Yellow iron oxide is an inorganic mineral pigment with the chemical formula FeO(OH), also known as goethite or hydrated iron(III) oxyhydroxide. Food-grade material is produced synthetically by precipitating iron(III) salts with an alkali, rather than being mined, to control purity. It is one of three iron oxide colours grouped under E172: yellow (E172b, also written E172iii), red (E172ii) and black (E172i).
What does it do?
It colours foods by absorbing specific wavelengths of light, producing shades from pale yellow to deep ochre. The pigment is insoluble, so it sits on or within the food matrix rather than dissolving. It is not absorbed to any meaningful degree by the gut wall and passes through largely unchanged. It does not supply nutritionally significant iron.
Where you will see it
Yellow iron oxide is permitted for use in a range of foods at quantum satis (the amount sufficient for the colouring purpose): the rinds of hard cheeses, edible casings and coatings on meat products including sausages, table olives recoloured during processing, confectionery and sugar-coated items, cakes and dessert coatings, dietary supplement tablets and capsules, and some fish and shellfish pastes. On a UK label it will appear as 'E172', 'E172(iii)', 'iron oxides and hydroxides', or 'iron oxide yellow'.
What the science says
EFSA could not complete a full safety assessment
When EFSA re-evaluated E172 in 2015, the Panel concluded that an adequate assessment of safety could not be carried out because there was not a sufficient biological and toxicological database. Key studies on carcinogenicity and reproductive or developmental toxicity existed but remained unpublished and could not be examined. This is not a finding of harm, but it is also not a finding of no harm: the data needed to answer the question were not available.
The EFSA ANS Panel concluded that 'an adequate assessment of the safety of E 172 could not be carried out because a sufficient biological and toxicological database was not available.'
No genotoxicity data exist for yellow iron oxide
Laboratory studies found that red and black iron oxides produced DNA strand breaks and micronuclei in mammalian cells, in both nano and micro particle sizes, which are signs of potential genetic damage. No genotoxicity studies have been done on yellow iron oxide specifically. EFSA stated that results from red iron oxide cannot be read across to yellow iron oxide because the two materials differ substantially in crystal structure, particle shape, and the fraction of nanoscale particles present.
Red and black iron oxide, in both nano and micro form, were positive in in vitro genotoxicity assays in mammalian cells, showing induction of DNA strand breaks and micronuclei.
No genotoxicity studies are available for yellow iron oxide (FeO(OH)), and EFSA stated that read-across from red iron oxide could not be performed due to marked differences in particle shape, size distribution, and nano-fraction.

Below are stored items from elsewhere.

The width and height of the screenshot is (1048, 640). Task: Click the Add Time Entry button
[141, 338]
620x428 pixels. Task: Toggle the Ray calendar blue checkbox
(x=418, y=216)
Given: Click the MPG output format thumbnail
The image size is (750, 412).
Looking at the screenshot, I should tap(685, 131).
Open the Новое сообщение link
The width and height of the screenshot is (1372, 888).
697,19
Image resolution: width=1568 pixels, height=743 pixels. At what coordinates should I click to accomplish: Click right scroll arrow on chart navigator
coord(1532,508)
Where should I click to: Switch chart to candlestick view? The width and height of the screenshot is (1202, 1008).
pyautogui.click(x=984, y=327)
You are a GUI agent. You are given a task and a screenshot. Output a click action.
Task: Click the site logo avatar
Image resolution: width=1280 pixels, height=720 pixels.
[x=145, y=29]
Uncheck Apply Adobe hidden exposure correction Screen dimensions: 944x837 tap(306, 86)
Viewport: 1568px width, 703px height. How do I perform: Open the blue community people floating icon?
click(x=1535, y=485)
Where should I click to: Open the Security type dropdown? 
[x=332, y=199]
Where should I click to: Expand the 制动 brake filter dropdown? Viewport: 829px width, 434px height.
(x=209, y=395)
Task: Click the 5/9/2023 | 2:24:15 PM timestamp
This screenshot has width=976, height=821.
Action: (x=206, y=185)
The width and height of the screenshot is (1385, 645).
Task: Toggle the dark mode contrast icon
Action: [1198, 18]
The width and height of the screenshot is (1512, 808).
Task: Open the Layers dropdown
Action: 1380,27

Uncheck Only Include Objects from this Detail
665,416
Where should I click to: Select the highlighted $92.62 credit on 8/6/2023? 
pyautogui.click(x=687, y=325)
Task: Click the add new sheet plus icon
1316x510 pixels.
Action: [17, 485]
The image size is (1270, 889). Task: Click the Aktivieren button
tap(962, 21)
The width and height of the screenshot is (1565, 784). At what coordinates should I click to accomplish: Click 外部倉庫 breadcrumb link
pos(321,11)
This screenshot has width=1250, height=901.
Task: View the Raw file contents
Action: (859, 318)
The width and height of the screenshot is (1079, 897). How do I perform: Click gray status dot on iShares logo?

Nanoparticles are present in E172 products but specifications set no limit
EU rules for E172 do not specify any limit on particle size or the fraction of nanoscale particles. A 2020 study characterising seven commercial E172 products found nanoparticles in every sample examined, with four of five products having a median particle size below 100 nanometres. A 2026 study characterising twelve commercial samples confirmed each form contains a fraction of nanoparticles. EFSA recommended that particle size and distribution should be added to the specifications, but this recommendation had not been implemented in legislation as of the latest available information.
Nanoparticles were detected in all seven E172 products tested; four of five pigments analysed by electron microscopy had a median size below 100 nm. The study concluded consumers may be exposed to iron oxide nanoparticles through food pigments.
A characterisation of twelve commercial E172 materials identified four structural forms; each form contained a fraction of nanoparticles.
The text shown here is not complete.